В девять часов Земля как будто взорвалась и вспыхнула.
Люди на верандах вскинули вверх руки, точно хотели загасить пламя.
Они ждали.
К полуночи пожар потух. Земля осталась на своем месте. И по верандам осенним ветерком пронесся вздох.
— Давненько мы ничего не слышали от Гарри.
— А что ему делается.
— Надо бы послать весточку маме.
— Она жива-здорова.
— Ты уверен?
— Ладно, ты только не тревожься.
— Думаешь, с ней ничего не приключилось?
— Конечно же, пошли-ка спать.
Но никто не уходил. На ночные газоны вынесли остывший ужин, накрыли складные столы, и люди вяло ковыряли пищу вилками до двух часов ночи, когда с Земли долетело послание светового радио. Словно далекие светлячки, мерцали мощные вспышки морзянки, и они читали:
АВСТРАЛИЙСКИЙ МАТЕРИК ОБРАЩЕН В ПЫЛЬ НЕПРЕДВИДЕННЫМ ВЗРЫВОМ АТОМНОГО СКЛАДА.
ЛОС АНДЖЕЛЕС, ЛОНДОН ПОДВЕРГНУТЫ БОМБАРДИРОВКЕ.
ВОЙНА. ВОЗВРАЩАЙТЕСЬ ДОМОЙ. ДОМОЙ. ДОМОЙ.
Они поднялись из-за столов.
ВОЗВРАЩАЙТЕСЬ ДОМОЙ. ДОМОЙ, ДОМОЙ.
— Ты в этом году получал что-нибудь от своего брата Теда?
— Будто не знаешь: послать письмо на Землю стоит пять монет. Не очень-то распишешься.
ВОЗВРАЩАЙТЕСЬ ДОМОЙ.
— Меня что-то Джейн беспокоит — помнишь Джейн, мою младшую сестричку?
ДОМОЙ.
В три часа, когда занималось зябкое утро, владелец магазина «Дорожные товары» вскинул голову. По улице шла целая толпа людей.
— А я умышленно не закрывал. Что возьмете, мистер?
К рассвету все полки магазина опустели.
Декабрь 2005 Безмолвные города
На краю мертвого марсианского моря раскинулся безмолвный белый городок. Он был пуст. Ни малейшего движения на улицах. Днем и ночью в универмагах одиноко горели огни. Двери лавок открыты настежь, точно люди обратились в бегство, позабыв о ключах. На проволочных рейках у входов в немые закусочные нечитанные, порыжевшие от солнца, шелестели журналы, доставленные месяц назад серебристой ракетой с Земли.
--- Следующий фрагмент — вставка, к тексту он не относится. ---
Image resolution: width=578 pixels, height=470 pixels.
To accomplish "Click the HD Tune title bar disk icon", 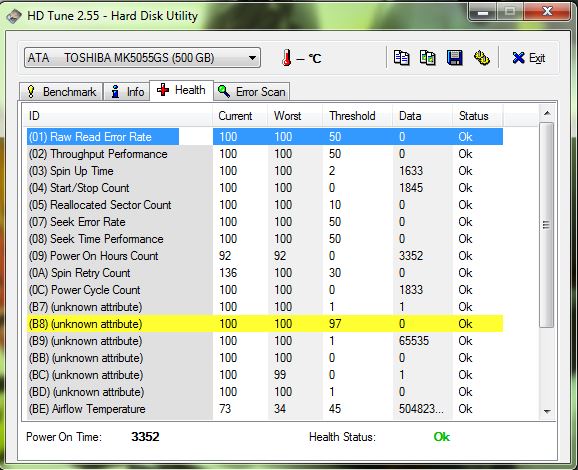I will click(14, 17).
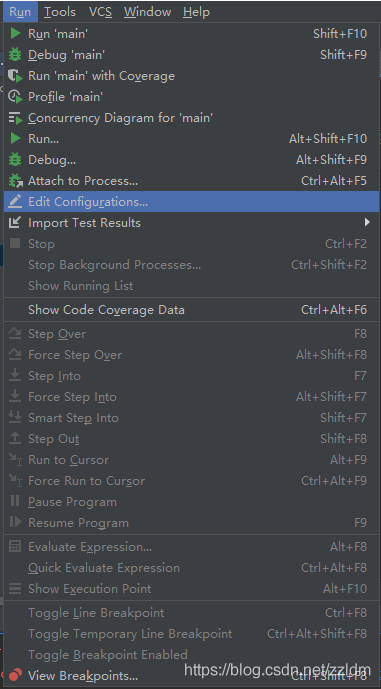Open the Window menu

147,12
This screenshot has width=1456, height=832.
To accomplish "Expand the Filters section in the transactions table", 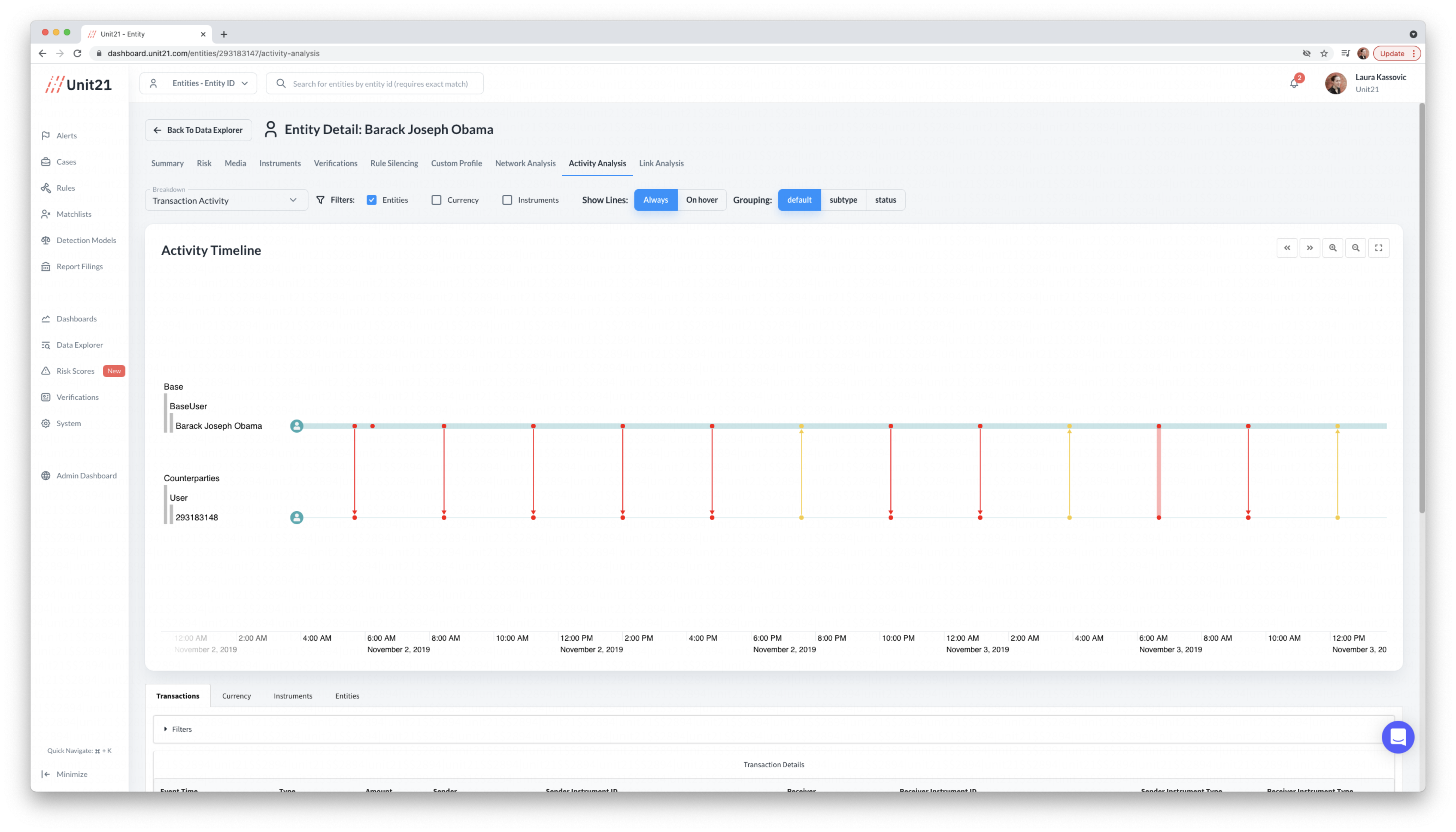I will click(x=178, y=729).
Городок был мертв. Постели в нем пусты и холодны. Единственный звук — жужжание тока в электропроводах и динамо-машинах, которые все еще жили сами по себе. Вода переполняла забытые ванны, текла в жилые комнаты, на веранды, в маленькие сады, питая заброшенные цветы. В темных зрительных залах затвердела прилепленная снизу к многочисленным сиденьям жевательная резинка, еще хранящая отпечатки зубов.
За городом был космодром. Едкий паленый запах до сих пор стоял там, откуда взлетела курсом на Землю последняя ракета. Если опустить монетку в телескоп и навести его на Землю, можно, пожалуй, увидеть бушующую там большую войну. Увидеть, скажем, как взрывается Нью-Йорк. А то и рассмотреть Лондон, окутанный туманом нового рода. И, может быть, тогда станет понятным, почему покинут этот марсианский городок. Быстро ли проходила эвакуация? Войдите в любой магазин, нажмите на клавиши кассы. И ящичек выскочит, сверкая и бренча монетами. Да, должно быть, плохо дело на Земле…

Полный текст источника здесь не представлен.